Zelle 1: Install

In [None]:
# !pip -q install -U transformers datasets accelerate scikit-learn pandas

Zelle 2: Imports

In [None]:
import json
import numpy as np
import pandas as pd
import torch

from datasets import Dataset
from transformers import (
    AutoTokenizer,
    AutoModelForSequenceClassification,
    TrainingArguments,
    Trainer,
    DataCollatorWithPadding,
    EarlyStoppingCallback,
)
from sklearn.model_selection import train_test_split
from sklearn.preprocessing import LabelEncoder
from sklearn.metrics import (
    accuracy_score,
    precision_score,
    recall_score,
    f1_score,
    classification_report,
)

Zelle 3: Pfade + Modell

In [None]:
DEPT_CSV = "../data/department-v2.csv"
CV_ANN   = "../data/linkedin-cvs-annotated.json"

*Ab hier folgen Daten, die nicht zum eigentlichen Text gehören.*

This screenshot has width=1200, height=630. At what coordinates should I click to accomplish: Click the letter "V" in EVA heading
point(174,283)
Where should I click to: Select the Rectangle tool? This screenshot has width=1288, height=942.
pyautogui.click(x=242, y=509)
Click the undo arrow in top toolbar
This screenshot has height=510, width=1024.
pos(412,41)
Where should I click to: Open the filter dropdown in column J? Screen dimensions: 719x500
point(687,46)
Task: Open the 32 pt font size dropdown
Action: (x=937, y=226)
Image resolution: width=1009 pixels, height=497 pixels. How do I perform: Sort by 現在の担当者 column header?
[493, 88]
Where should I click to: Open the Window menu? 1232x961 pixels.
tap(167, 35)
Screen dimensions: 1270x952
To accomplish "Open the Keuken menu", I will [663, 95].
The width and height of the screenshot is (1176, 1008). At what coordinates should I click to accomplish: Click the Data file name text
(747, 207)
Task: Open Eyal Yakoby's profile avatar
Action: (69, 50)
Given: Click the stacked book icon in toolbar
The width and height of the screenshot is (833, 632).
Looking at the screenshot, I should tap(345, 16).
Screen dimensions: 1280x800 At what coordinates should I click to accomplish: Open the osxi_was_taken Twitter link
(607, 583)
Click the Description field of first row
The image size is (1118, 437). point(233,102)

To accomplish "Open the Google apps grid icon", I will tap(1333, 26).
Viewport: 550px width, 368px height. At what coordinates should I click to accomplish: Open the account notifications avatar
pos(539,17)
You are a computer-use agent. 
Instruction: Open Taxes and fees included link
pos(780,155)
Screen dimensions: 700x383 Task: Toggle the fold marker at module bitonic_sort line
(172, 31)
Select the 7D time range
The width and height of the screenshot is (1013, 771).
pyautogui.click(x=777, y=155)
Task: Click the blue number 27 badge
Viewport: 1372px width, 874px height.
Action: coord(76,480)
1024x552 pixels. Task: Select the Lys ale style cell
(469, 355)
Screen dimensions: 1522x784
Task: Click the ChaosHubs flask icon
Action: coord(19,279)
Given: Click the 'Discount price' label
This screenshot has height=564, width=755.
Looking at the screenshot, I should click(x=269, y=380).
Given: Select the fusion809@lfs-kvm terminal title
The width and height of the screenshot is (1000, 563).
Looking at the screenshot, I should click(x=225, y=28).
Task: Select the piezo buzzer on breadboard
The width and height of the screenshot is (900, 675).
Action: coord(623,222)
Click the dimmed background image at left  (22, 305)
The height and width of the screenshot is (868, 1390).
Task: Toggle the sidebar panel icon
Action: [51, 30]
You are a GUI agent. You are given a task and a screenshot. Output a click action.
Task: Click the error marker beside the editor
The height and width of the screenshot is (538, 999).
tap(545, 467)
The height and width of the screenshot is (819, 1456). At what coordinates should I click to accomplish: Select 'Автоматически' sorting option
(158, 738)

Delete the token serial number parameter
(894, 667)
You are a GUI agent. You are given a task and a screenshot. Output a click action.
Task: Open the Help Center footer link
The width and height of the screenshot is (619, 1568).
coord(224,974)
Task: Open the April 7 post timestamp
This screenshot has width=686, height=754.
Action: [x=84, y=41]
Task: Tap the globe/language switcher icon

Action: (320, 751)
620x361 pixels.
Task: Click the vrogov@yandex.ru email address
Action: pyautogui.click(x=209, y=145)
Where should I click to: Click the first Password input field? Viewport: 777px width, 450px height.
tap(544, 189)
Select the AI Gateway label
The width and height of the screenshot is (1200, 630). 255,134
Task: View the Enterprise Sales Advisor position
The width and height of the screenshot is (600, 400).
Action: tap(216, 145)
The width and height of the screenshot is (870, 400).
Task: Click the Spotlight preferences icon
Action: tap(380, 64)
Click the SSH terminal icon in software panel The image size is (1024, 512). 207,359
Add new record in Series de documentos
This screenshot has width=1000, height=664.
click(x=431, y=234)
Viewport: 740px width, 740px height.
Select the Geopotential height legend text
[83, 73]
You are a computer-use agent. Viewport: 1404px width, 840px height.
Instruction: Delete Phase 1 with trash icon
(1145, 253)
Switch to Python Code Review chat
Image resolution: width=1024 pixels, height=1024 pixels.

MODEL_NAME = "distilbert-base-multilingual-cased"
MAX_LEN = 32
SEED = 42
DEVICE = "cuda" if torch.cuda.is_available() else "cpu"

print("Device:", DEVICE)
if DEVICE == "cuda":
    print("GPU:", torch.cuda.get_device_name(0))

Zelle 4: Trainingsdaten laden (Lookup CSV)

In [None]:
dept_df = pd.read_csv(DEPT_CSV)
dept_df = dept_df.dropna(subset=["text", "label"]).copy()
dept_df["text"] = dept_df["text"].astype(str).str.strip()
dept_df["label"] = dept_df["label"].astype(str).str.strip()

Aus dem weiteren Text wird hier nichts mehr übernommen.